What the task asks: Return the material from its first line through the line containing "Date (884, 129)", both included, with every line reproduced unchanged.

Recorded information:
■ ■ ■ ■ ■

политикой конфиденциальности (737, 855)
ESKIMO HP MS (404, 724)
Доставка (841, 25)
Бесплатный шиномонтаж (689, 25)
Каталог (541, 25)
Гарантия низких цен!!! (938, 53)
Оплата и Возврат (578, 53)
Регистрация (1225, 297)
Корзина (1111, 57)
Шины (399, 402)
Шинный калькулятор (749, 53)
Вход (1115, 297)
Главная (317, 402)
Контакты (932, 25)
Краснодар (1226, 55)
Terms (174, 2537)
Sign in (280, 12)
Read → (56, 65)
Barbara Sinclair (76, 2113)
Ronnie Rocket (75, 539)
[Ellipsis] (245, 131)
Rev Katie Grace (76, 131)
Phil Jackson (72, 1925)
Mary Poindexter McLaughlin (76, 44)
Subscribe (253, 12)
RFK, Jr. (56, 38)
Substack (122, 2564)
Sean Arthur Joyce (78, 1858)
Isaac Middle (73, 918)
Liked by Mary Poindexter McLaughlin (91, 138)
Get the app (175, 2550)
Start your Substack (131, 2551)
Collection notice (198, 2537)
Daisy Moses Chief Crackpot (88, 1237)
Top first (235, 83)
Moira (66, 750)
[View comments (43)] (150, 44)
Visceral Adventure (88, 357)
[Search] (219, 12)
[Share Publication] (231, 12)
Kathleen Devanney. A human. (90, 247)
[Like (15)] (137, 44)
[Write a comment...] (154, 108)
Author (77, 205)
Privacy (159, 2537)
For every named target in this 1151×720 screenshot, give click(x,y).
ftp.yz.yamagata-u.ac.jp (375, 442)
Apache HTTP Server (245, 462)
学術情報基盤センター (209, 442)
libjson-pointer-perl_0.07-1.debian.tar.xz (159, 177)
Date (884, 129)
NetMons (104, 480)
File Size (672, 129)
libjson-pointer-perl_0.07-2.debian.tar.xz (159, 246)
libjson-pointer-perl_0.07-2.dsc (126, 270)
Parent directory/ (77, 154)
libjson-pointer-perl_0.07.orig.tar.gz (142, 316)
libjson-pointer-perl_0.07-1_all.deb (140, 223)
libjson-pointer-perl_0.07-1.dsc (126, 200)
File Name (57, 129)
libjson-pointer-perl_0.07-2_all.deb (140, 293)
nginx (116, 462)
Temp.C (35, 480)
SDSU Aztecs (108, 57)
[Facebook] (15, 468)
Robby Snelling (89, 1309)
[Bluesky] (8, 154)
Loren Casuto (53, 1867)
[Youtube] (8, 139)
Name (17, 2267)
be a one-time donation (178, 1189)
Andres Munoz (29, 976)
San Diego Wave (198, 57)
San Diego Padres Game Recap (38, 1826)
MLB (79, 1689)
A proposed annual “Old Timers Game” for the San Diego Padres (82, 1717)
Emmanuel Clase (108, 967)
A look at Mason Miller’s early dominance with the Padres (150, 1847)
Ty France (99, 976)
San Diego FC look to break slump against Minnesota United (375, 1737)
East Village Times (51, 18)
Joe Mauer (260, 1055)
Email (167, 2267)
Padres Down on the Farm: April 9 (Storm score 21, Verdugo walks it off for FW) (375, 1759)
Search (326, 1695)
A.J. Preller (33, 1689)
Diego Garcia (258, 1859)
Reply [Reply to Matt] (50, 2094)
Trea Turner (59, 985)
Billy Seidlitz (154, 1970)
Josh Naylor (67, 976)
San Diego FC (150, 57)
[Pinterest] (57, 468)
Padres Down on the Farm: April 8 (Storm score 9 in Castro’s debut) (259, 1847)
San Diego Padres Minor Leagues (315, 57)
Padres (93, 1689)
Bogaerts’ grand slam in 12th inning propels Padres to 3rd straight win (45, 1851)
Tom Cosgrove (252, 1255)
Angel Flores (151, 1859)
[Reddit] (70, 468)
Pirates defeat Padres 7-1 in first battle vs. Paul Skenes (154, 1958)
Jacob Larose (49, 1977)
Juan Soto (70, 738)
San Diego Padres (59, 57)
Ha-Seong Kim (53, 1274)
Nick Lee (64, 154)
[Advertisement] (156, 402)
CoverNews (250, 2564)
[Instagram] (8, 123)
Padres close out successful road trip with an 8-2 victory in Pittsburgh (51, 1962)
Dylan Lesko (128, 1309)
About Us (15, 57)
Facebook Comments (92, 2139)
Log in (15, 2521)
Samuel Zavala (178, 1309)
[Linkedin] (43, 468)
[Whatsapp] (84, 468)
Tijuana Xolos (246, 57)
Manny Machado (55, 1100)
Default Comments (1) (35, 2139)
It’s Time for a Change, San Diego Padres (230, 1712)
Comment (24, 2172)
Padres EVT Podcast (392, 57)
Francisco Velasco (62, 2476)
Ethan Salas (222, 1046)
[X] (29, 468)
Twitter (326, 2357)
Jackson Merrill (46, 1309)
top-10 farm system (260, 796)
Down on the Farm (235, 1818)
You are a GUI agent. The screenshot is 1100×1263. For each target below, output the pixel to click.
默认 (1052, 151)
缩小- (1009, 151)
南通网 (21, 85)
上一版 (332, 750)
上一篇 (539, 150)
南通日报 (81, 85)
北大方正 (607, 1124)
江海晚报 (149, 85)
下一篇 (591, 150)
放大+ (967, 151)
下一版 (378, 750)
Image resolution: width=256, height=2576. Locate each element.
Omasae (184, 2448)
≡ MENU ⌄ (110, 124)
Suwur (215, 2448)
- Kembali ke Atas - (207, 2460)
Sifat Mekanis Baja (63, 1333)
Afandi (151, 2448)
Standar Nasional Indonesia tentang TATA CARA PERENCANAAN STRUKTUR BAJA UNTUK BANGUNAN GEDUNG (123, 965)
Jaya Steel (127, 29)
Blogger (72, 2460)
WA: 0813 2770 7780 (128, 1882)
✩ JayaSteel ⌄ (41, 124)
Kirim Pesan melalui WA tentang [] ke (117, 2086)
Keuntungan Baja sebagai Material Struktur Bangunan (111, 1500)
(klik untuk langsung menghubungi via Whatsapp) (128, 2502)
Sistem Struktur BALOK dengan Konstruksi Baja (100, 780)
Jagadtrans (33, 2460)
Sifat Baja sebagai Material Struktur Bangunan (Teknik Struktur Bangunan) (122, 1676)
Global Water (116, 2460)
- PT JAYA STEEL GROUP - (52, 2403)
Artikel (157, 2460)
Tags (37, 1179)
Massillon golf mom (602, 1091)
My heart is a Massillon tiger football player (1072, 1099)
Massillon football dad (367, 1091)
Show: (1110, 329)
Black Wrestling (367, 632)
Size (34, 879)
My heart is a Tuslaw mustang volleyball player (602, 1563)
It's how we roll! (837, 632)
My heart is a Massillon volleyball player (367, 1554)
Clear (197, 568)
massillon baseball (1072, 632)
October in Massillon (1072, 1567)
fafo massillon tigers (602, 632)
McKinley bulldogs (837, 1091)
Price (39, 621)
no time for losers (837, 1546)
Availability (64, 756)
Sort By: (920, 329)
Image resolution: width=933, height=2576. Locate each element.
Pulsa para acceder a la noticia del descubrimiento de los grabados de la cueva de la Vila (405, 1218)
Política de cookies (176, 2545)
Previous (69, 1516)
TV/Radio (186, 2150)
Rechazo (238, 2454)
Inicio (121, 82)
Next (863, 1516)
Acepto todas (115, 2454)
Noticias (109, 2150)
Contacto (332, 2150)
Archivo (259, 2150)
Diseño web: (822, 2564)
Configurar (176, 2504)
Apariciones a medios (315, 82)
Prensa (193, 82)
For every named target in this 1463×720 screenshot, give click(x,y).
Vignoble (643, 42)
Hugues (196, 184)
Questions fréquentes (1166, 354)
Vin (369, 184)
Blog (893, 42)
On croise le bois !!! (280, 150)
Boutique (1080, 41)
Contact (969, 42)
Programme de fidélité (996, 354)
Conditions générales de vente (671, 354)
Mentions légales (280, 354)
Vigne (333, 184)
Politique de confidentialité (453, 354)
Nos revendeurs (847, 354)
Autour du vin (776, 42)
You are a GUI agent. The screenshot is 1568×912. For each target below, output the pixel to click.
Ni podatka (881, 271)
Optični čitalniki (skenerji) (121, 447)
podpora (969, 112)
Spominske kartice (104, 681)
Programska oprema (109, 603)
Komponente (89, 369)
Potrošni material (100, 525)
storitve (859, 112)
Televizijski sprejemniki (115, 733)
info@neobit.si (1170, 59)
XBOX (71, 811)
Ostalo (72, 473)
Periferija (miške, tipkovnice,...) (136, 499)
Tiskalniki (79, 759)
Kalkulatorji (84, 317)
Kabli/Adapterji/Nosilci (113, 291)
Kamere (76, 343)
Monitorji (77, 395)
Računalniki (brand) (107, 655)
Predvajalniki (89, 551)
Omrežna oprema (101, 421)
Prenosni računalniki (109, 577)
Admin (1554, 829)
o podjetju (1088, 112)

■ ■ ■ ■ ■

Answer to this exercise:
политикой конфиденциальности (737, 855)
ESKIMO HP MS (404, 724)
Доставка (841, 25)
Бесплатный шиномонтаж (689, 25)
Каталог (541, 25)
Гарантия низких цен!!! (938, 53)
Оплата и Возврат (578, 53)
Регистрация (1225, 297)
Корзина (1111, 57)
Шины (399, 402)
Шинный калькулятор (749, 53)
Вход (1115, 297)
Главная (317, 402)
Контакты (932, 25)
Краснодар (1226, 55)
Terms (174, 2537)
Sign in (280, 12)
Read → (56, 65)
Barbara Sinclair (76, 2113)
Ronnie Rocket (75, 539)
[Ellipsis] (245, 131)
Rev Katie Grace (76, 131)
Phil Jackson (72, 1925)
Mary Poindexter McLaughlin (76, 44)
Subscribe (253, 12)
RFK, Jr. (56, 38)
Substack (122, 2564)
Sean Arthur Joyce (78, 1858)
Isaac Middle (73, 918)
Liked by Mary Poindexter McLaughlin (91, 138)
Get the app (175, 2550)
Start your Substack (131, 2551)
Collection notice (198, 2537)
Daisy Moses Chief Crackpot (88, 1237)
Top first (235, 83)
Moira (66, 750)
[View comments (43)] (150, 44)
Visceral Adventure (88, 357)
[Search] (219, 12)
[Share Publication] (231, 12)
Kathleen Devanney. A human. (90, 247)
[Like (15)] (137, 44)
[Write a comment...] (154, 108)
Author (77, 205)
Privacy (159, 2537)
For every named target in this 1151×720 screenshot, give click(x,y).
ftp.yz.yamagata-u.ac.jp (375, 442)
Apache HTTP Server (245, 462)
学術情報基盤センター (209, 442)
libjson-pointer-perl_0.07-1.debian.tar.xz (159, 177)
Date (884, 129)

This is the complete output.